Food addiction is somewhat of a controversial topic and it is still inconclusive as to whether it is indeed a distinctly different pathological eating disorder, Tompkins says.

“We don’t exactly know when these eating behaviors may begin but I would propose that it is during childhood before puberty,” she says. “In fact, we saw an increase in the number of symptoms with age. In that case, as the number of symptoms increase, the harder it may be to help these children with weight loss and/or they may require more intense treatment.”

Food addiction may be difficult to treat in adolescents, and it also differs from how adults are treated.

Tompkins explains that as an adult, you may have some control on your food environment. That’s not the case for children and adolescents.

“They are subjected to food environments that are for the most part out of their control, including at school and at home. This places a large responsibility or even burden on these adolescents to develop strategies to manage their eating behaviors in these challenging situations,” Tompkins says.

Tompkins says further research is necessary to identify potential effective interventions or treatment strategies for adolescents with a higher number of food addiction symptoms and/or those meeting the criteria for food addiction diagnosis.

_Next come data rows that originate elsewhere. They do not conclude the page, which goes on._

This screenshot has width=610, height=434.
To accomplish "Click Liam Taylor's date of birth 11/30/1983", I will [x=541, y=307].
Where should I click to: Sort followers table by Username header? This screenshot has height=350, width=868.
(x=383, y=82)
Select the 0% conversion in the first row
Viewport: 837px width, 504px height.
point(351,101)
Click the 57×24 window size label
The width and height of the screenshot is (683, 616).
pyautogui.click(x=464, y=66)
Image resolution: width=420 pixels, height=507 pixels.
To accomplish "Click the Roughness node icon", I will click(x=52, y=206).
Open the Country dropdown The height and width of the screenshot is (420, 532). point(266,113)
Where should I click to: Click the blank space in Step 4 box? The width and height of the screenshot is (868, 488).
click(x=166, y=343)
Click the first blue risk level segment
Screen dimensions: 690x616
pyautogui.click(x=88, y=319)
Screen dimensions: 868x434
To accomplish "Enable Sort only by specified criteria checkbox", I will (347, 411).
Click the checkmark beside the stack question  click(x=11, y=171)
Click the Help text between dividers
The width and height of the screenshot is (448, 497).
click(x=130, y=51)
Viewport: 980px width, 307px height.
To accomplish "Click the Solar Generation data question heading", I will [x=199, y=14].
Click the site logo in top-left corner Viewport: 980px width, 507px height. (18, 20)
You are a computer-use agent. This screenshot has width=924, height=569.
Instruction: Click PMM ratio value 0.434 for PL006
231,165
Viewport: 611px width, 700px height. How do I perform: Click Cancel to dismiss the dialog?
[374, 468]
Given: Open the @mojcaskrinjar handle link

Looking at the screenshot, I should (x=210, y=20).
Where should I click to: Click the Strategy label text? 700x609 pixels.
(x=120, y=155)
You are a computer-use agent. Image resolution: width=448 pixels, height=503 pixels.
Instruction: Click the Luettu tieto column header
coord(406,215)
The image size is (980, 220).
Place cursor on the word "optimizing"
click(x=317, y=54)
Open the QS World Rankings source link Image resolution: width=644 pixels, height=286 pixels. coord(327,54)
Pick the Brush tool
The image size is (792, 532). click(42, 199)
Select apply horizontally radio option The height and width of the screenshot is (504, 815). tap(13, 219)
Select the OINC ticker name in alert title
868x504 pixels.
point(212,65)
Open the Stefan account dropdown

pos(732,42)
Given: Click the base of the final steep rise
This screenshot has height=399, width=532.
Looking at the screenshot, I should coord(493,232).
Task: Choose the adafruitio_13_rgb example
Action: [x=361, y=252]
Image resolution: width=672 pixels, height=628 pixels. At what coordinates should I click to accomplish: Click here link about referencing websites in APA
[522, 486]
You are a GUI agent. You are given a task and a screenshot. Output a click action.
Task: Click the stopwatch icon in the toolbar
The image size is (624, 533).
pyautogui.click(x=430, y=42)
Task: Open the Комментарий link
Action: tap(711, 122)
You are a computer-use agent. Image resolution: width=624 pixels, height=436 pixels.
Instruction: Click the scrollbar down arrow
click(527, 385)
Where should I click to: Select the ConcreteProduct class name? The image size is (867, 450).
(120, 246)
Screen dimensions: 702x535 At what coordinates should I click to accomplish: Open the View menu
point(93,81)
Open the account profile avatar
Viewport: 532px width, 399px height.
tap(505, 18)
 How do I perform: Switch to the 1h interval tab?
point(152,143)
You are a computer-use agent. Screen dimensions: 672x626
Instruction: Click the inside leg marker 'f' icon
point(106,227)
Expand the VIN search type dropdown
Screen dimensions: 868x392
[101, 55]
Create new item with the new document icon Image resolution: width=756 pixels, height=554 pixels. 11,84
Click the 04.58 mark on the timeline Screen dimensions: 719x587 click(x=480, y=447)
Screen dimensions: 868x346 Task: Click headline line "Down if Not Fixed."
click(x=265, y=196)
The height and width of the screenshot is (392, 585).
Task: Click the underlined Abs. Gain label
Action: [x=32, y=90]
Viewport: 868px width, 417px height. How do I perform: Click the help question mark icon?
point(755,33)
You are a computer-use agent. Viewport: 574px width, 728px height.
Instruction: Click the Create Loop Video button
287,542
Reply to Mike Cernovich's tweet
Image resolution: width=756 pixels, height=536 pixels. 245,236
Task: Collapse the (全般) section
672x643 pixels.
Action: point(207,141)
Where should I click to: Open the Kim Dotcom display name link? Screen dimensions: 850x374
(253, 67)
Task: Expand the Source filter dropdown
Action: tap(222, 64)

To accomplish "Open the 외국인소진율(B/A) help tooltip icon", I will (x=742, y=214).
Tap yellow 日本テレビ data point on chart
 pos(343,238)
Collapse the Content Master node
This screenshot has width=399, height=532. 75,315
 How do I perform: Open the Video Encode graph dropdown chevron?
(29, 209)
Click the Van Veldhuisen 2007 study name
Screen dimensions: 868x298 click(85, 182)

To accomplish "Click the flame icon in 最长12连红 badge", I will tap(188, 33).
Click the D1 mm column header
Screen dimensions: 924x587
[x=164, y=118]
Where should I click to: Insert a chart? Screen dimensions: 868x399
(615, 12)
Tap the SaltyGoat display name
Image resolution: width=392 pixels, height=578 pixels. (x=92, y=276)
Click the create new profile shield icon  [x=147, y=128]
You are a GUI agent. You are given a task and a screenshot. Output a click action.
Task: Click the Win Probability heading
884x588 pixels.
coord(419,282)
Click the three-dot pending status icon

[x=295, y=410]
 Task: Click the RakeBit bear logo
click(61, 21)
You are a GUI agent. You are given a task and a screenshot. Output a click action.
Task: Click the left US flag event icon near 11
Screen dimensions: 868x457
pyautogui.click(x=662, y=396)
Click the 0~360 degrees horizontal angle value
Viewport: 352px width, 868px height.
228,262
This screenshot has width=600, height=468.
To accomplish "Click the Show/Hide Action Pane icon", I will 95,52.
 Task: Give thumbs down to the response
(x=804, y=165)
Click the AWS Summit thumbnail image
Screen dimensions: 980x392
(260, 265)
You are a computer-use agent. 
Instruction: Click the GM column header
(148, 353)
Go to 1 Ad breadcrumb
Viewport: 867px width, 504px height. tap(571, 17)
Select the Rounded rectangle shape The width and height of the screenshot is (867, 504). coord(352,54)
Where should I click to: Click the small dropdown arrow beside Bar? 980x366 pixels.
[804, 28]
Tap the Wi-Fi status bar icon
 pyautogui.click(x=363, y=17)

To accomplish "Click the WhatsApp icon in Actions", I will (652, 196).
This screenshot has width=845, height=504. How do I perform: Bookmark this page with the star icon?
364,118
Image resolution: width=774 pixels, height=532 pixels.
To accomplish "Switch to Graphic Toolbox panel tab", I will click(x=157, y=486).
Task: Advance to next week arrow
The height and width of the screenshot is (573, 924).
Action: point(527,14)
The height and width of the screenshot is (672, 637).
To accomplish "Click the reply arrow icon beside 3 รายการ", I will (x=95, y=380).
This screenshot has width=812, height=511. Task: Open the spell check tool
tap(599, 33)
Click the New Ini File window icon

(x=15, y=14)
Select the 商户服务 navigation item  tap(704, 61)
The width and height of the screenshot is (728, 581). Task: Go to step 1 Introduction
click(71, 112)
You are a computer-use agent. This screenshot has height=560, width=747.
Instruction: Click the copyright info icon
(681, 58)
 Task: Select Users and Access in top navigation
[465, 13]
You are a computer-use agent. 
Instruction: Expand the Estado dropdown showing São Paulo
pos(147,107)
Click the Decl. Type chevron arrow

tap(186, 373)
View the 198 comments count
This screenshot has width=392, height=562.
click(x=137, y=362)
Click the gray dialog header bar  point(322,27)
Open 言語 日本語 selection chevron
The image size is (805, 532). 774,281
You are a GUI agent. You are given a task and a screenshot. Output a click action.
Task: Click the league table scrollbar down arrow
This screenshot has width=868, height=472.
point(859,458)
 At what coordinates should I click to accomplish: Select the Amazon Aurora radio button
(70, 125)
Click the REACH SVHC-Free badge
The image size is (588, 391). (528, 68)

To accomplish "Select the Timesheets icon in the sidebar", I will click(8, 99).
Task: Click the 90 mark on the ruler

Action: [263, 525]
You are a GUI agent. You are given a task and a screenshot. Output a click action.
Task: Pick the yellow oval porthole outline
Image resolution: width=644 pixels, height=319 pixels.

If food addiction follows the same trajectory as substance addiction, then these eating behaviors may likely persist into adulthood, become increasingly difficult to treat using current treatment programs, and result in greater morbidity and earlier mortality.

What does Tompkins hope the research will accomplish?

“Obesity is a complex condition and is not simply due to a lack of willpower or a child being weak and unable to resist unhealthy foods. I hope this brings some attention to—and awareness of—food addiction and the symptoms associated with food addiction,” she says. “These addictive-like eating behaviors are real and negatively impacting these children’s lives.”